Severe acute respiratory syndrome coronavirus-2 (SARS-CoV-2), a novel evolutionary divergent RNA virus, is responsible for the present devastating COVID-19 pandemic. To explore the genomic signatures, we comprehensively analyzed 2,492 complete and/or near-complete genome sequences of SARS-CoV-2 strains reported from across the globe to the GISAID database up to 30 March 2020. Genome-wide annotations revealed 1,516 nucleotide-level variations at different positions throughout the entire genome of SARS-CoV-2. Moreover, nucleotide (nt) deletion analysis found twelve deletion sites throughout the genome other than previously reported deletions at coding sequence of the ORF8 (open reading frame), spike, and ORF7a proteins, specifically in polyprotein ORF1ab (n = 9), ORF10 (n = 1), and 3´-UTR (n = 2). Evidence from the systematic gene-level mutational and protein profile analyses revealed a large number of amino acid (aa) substitutions (n = 744), demonstrating the viral proteins heterogeneous. Notably, residues of receptor-binding domain (RBD) showing crucial interactions with angiotensin-converting enzyme 2 (ACE2) and cross-reacting neutralizing antibody were found to be conserved among the analyzed virus strains, except for replacement of lysine with arginine at 378th position of the cryptic epitope of a Shanghai isolate, hCoV-19/Shanghai/SH0007/2020 (EPI_ISL_416320). Furthermore, our results of the preliminary epidemiological data on SARS-CoV-2 infections revealed that frequency of aa mutations were relatively higher in the SARS-CoV-2 genome sequences of Europe (43.07%) followed by Asia (38.09%), and North America (29.64%) while case fatality rates remained higher in the European temperate countries, such as Italy, Spain, Netherlands, France, England and Belgium. Thus, the present method of genome annotation employed at this early pandemic stage could be a promising tool for monitoring and tracking the continuously evolving pandemic situation, the associated genetic variants, and their implications for the development of effective control and prophylaxis strategies.

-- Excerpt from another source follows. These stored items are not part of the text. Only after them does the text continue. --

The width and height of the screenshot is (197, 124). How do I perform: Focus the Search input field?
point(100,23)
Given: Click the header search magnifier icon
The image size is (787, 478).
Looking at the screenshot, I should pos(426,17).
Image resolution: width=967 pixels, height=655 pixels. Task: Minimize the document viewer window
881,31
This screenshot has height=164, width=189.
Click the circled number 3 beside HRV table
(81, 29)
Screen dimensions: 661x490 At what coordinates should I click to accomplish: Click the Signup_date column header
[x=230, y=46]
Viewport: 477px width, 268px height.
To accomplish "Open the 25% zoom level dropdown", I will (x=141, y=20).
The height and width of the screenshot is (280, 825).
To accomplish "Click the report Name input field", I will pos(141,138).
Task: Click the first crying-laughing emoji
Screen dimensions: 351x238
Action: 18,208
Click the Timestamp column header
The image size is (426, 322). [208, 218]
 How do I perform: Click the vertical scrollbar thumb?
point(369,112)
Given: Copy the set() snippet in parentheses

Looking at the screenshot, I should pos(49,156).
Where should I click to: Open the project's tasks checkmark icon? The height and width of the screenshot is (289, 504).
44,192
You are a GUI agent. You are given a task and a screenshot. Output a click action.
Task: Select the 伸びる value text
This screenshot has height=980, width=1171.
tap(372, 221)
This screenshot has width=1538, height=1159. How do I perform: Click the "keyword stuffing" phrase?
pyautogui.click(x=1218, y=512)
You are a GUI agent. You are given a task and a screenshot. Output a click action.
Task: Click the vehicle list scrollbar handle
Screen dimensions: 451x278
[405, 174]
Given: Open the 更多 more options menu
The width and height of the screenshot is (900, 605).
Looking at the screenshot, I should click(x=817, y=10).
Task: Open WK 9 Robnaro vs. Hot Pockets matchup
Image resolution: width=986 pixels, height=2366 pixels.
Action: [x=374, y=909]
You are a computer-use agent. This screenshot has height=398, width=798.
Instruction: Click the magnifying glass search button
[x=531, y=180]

严重急性呼吸综合征冠状病毒 2(SARS-CoV-2)是一种新型的进化分化 RNA 病毒,是目前毁灭性 COVID-19 大流行的罪魁祸首。为了探索基因组特征,我们全面分析了截至 2020 年 3 月 30 日全球范围内向 GISAID 数据库报告的 2492 个 SARS-CoV-2 株的完整和/或近完整基因组序列。全基因组注释显示,SARS-CoV-2 整个基因组的不同位置有 1516 个核苷酸水平的变异。此外,核苷酸(nt)缺失分析发现,除了之前报道的在编码序列 ORF8(开放阅读框)、刺突和 ORF7a 蛋白中发现的缺失外,基因组中还有 12 个缺失位点,特别是在多蛋白 ORF1ab(n=9)、ORF10(n=1)和 3´-UTR(n=2)中。系统的基因水平突变和蛋白谱分析证据表明,大量氨基酸(aa)替换(n=744),表明病毒蛋白具有异质性。值得注意的是,与血管紧张素转换酶 2(ACE2)和交叉反应中和抗体有重要相互作用的受体结合域(RBD)的残基在分析的病毒株中是保守的,除了上海分离株 hCoV-19/Shanghai/SH0007/2020(EPI_ISL_416320)隐蔽表位的第 378 位赖氨酸被精氨酸取代。此外,我们对 SARS-CoV-2 感染的初步流行病学数据的结果表明,欧洲(43.07%)的 SARS-CoV-2 基因组序列中 aa 突变的频率相对较高,其次是亚洲(38.09%)和北美(29.64%),而病死率仍然较高在欧洲温带国家,如意大利、西班牙、荷兰、法国、英国和比利时。因此,在早期大流行阶段采用的这种基因组注释方法可能是监测和跟踪不断演变的大流行情况、相关遗传变异及其对制定有效控制和预防策略的影响的有前途的工具。